地元の人に駅への道を尋ね、公園や役所が集まる一角に到着した。相変わらずいい加減なYHハンドブックの地図を頼りに探し回るがそれらしい看板が見あたらない。同じとことをぐるぐる回って駐車場のおじさんに尋ねてやっと到着。何度も前を通った建物が福井婦人青年会館YHだった。

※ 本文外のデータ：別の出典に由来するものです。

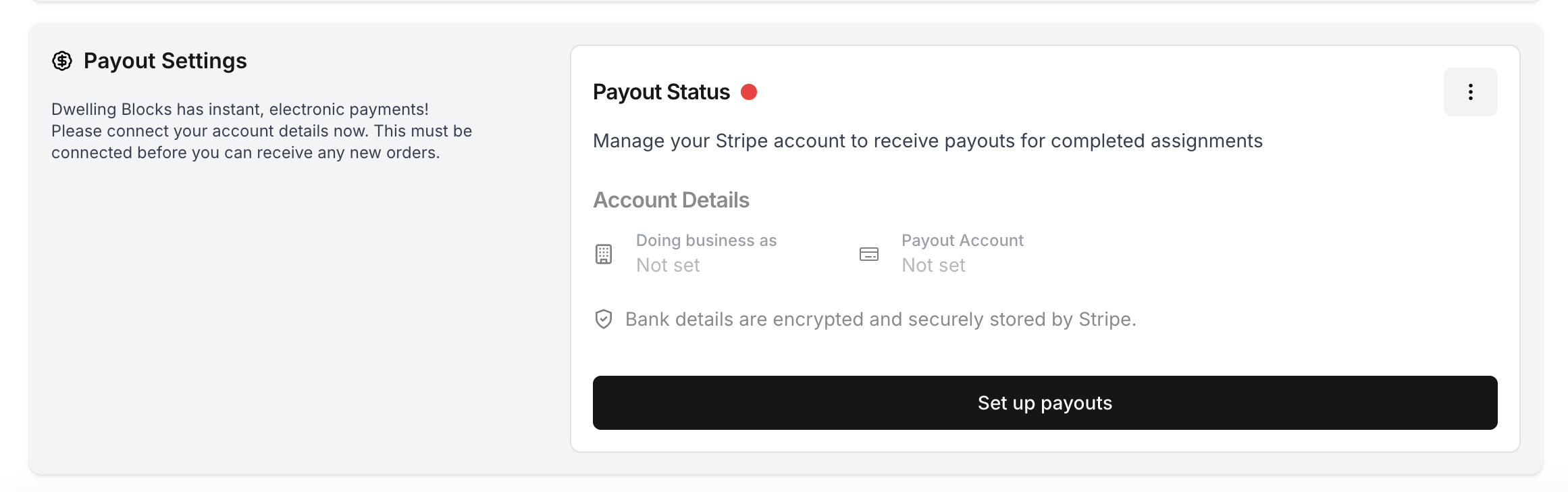Click the Dwelling Blocks instant payments paragraph
This screenshot has height=492, width=1568.
coord(262,131)
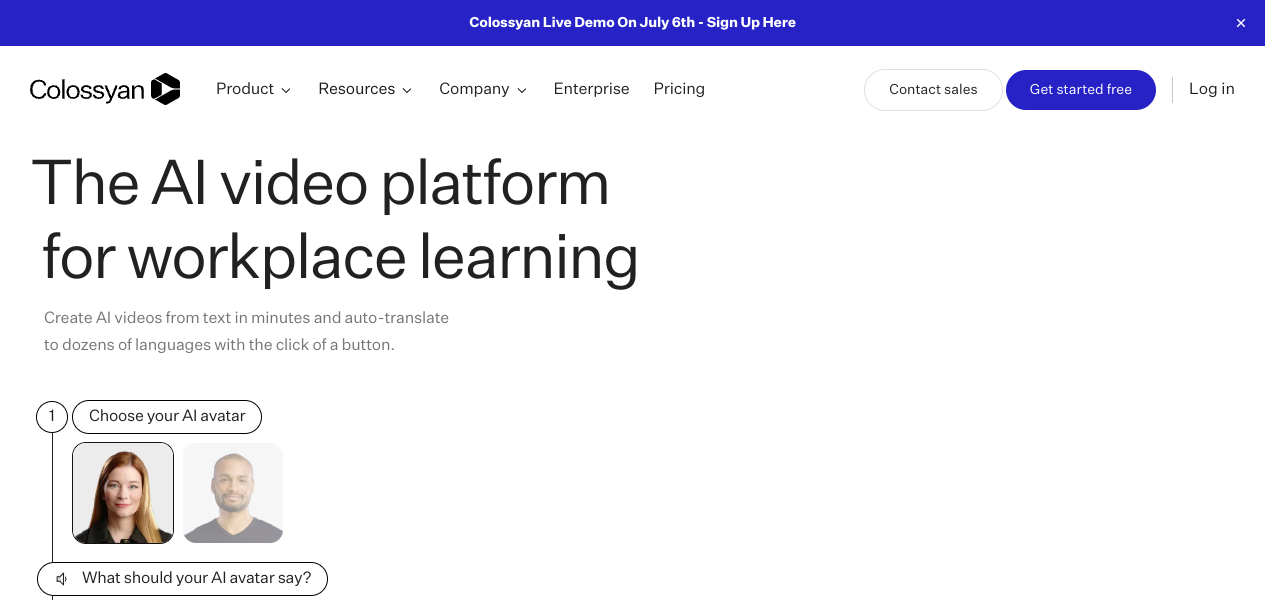Open the Product navigation item
The height and width of the screenshot is (600, 1280).
click(244, 89)
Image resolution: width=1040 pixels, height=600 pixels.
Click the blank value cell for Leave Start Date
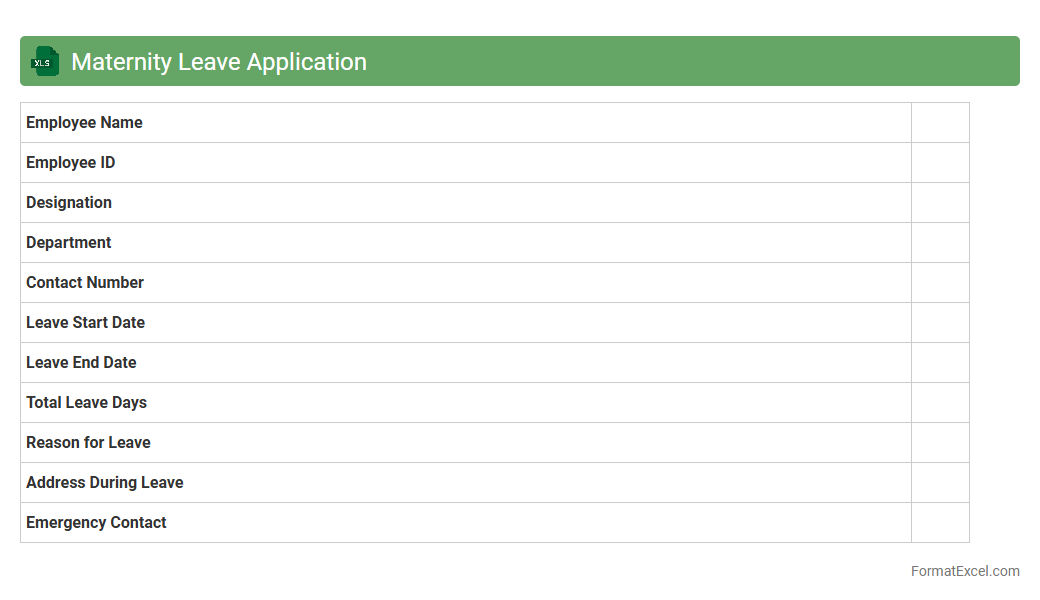click(x=940, y=323)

歩く度にクツをグジョグジョ言わせながらフロントに向かいチェックインを行う。なんかいい加減なおじさんが出てきて意外と高い宿泊料金を払わされた。部屋で落ちついて確認するとYHハンドブックより1000円以上高い。フロントに戻って確認すると今日の泊まり客は私1人だけなので部屋代が高いのだと言う。それはおかしいと文句を言うと、これから予定外の泊まり客が来れば払い戻す言う。納得できないので帰宅したら協会に確認するかと思いその場は引き下がって部屋戻ると、フロントから電話があって確認したらやっぱり間違っていたとのこと。「当たり前だろ。まったく。」と独り言を言いながら受話器を置いた。

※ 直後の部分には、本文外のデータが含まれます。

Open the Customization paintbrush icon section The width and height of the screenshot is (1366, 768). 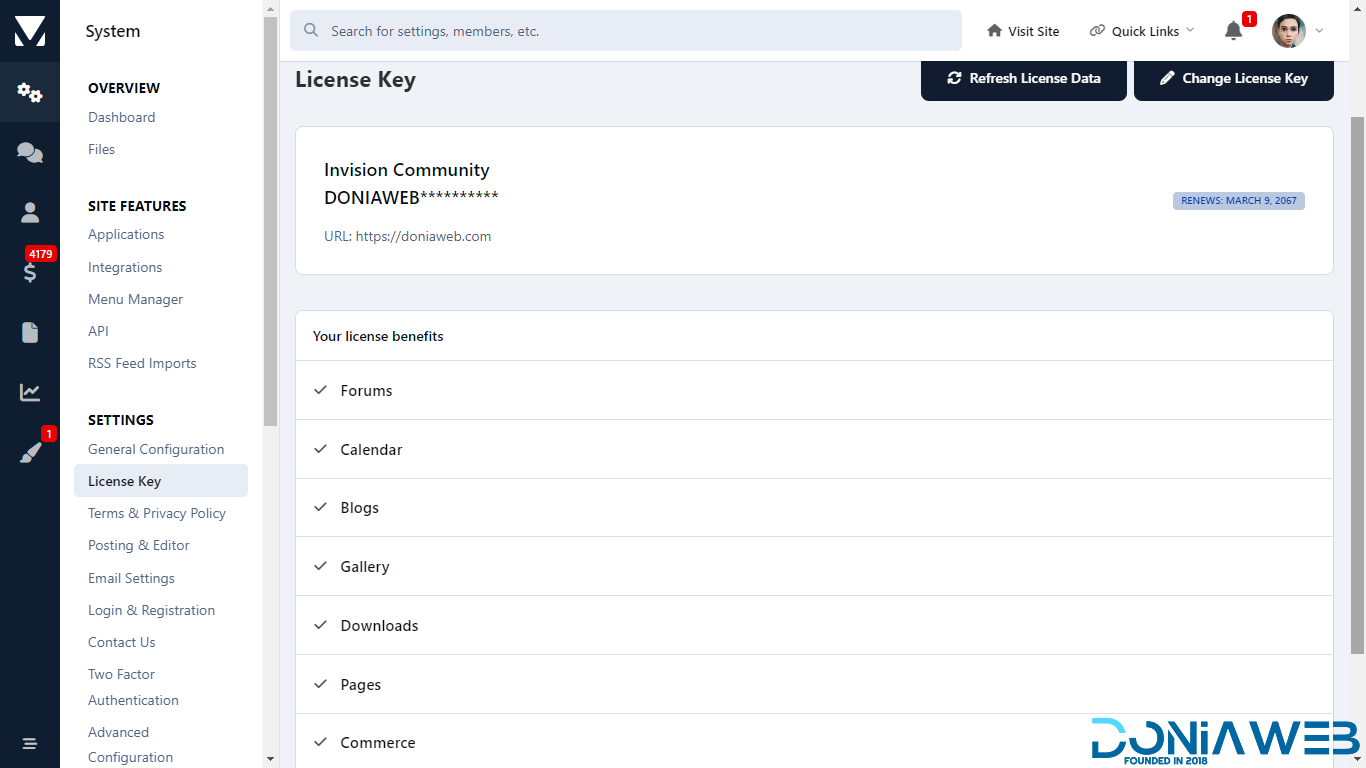pos(30,453)
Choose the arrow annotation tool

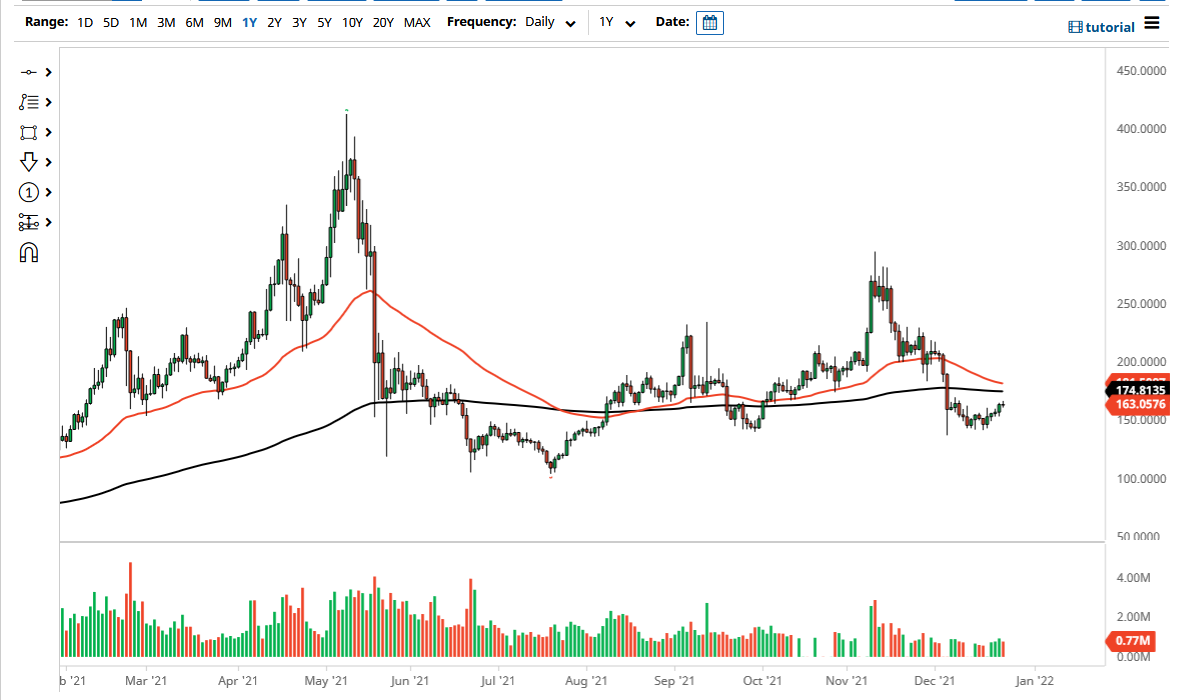(x=27, y=161)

着ている物だけでなくしっかりしたザックカバーをかぶせて安心しきっていたフロントバックの中身もバックの脇のちょっとした隙間から雨水が浸入したのかの中身まで一部しみ込んでいる。衣類を部屋中に掛け、全ての地図を広げて乾かす。

一瞬小雨になった間をついて2階の部屋の窓から見えるコンビニエンスストアーで明日の朝食と夕食を調達する。予定では福井の夜は海の幸を肴にクーッとビールのはずだったのであるが、こんな濡れネズミ状態ではどうしようもない。

夜遅くなるにつれ、どんどん雨はきつくなってくる。完全に暴風雨状態だ。北緯36度線の旅も最後の越前岬を目前に終わらなければならないのかと思いながら、床についた。